An Analytic Framework for Community-Led Development

ORGANIZATION:
The Movement for Community-Led Development

Year: 2016

Community-led development (CLD) is a science. Many of our member organizations have developed systematic CLD methodologies.

Our latest review of those methodologies highlights at least 14 distinct categories of intervention—across four phases shown in the table below—to empower communities to successfully take charge of their own development on a sustainable basis. We intend to develop and use this framework to study, compare and share approaches and best practices.

CLD is primarily distinguished from other community-based programming in that it has:

Principles and Values: CLD interventions embody and espouse a clearly-articulated set of principles.
Structure and Process: CLD empowers communities with a well-tested, systematic sequence of steps, skillfully managed and measured. CLD practitioners recognize that ad hoc training workshops can actually be counter-productive, raising expectations without delivering change.

Supplied data
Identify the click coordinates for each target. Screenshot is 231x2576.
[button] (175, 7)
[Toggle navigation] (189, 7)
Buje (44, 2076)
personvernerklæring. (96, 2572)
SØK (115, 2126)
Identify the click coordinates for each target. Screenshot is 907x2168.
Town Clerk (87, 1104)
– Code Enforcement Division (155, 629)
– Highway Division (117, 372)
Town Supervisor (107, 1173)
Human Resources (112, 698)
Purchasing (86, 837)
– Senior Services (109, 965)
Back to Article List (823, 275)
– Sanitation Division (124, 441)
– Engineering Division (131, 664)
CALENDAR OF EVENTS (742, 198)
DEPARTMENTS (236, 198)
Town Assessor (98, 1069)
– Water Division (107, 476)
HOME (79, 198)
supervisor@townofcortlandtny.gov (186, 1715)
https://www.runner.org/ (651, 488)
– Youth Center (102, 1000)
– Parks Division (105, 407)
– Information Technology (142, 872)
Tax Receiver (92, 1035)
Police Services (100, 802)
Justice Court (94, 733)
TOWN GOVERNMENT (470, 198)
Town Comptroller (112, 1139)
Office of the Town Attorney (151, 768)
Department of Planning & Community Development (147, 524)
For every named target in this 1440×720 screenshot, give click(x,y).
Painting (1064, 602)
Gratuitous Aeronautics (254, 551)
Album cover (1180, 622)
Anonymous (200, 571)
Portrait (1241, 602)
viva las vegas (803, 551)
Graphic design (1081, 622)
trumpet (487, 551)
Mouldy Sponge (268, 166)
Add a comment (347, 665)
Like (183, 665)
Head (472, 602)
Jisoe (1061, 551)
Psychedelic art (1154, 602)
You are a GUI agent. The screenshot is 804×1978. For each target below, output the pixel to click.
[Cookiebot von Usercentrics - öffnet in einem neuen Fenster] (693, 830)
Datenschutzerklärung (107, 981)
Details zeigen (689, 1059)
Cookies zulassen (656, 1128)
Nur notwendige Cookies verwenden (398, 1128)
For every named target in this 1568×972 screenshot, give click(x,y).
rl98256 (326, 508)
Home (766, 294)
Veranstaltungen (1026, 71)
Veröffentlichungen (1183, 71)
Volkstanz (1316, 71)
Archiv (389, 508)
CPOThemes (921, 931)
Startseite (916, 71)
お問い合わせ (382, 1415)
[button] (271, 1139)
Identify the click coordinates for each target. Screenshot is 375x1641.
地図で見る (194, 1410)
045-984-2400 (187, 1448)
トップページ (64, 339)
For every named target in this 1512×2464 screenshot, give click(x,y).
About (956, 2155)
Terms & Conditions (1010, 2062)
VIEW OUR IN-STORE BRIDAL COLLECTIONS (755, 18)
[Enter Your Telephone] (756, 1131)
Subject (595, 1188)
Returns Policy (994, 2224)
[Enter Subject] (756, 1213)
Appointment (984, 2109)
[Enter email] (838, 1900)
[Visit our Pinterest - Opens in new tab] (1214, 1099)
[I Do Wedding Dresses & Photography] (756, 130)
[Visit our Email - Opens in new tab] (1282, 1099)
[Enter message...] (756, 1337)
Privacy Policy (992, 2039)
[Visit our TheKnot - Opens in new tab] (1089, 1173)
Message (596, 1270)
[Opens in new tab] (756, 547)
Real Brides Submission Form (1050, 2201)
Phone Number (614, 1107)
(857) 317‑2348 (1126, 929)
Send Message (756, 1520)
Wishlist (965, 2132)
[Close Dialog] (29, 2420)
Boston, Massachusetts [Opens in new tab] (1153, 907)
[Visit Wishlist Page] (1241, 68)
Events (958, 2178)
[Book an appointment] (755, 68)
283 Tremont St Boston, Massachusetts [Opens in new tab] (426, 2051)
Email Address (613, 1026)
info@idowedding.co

Exercises
- 1) According to the community-led development text, how many distinct categories of intervention did the latest review of member methodologies highlight?
- 2) List every action that the community-led development text says the Movement intends to use the framework for.
- 3) Continue the community-led development text from where it stops.

Answers below
- 1) At least 14 distinct categories of intervention.

- 2) Study, compare, and share approaches and best practices.

- 3)
Download the Analytic Framework for Community-Led Development

Mindset Capacity Impact Sustainability
Gender

Vision

Strength/ confidence/ assets

Social Mobilization

Leadership

Governance

Skills

Group Formation

Linkages

Social Cohesion

Participatory Planning

Social accountability

“Data for the people”

Legal existence

Resilience

Graduation

  • Phase One — Mindset: CLD begins by transforming the mindset of both citizens and government representatives from seeing people living in conditions of hunger and poverty as “subjects / beneficiaries” to “change agents” and rights-bearing, active citizens. This includes:
    • Gender: CLD facilitation is preceded by a solid gender analysis, and strongly intervenes to empower the voice and agency of women and girls while transforming discriminatory attitudes and behaviors that have held them back.
    • Vision: While some participatory processes are based in problem-solving, CLD focuses on empowering individuals and families to identify and stand for a vision of what they want to achieve. Problems are endless, and can reinforce a sense of helplessness, while identifying a vision begins to reawaken people’s spirit of self-reliance.
    • Strengths, Confidence and Assets: Foster the ability of communities to assess and recognize their strengths, skills and assets as a platform for future progress.
    • Social Mobilization: Mobilizing the voluntary efforts of all citizens to take action to achieve priorities within the vision.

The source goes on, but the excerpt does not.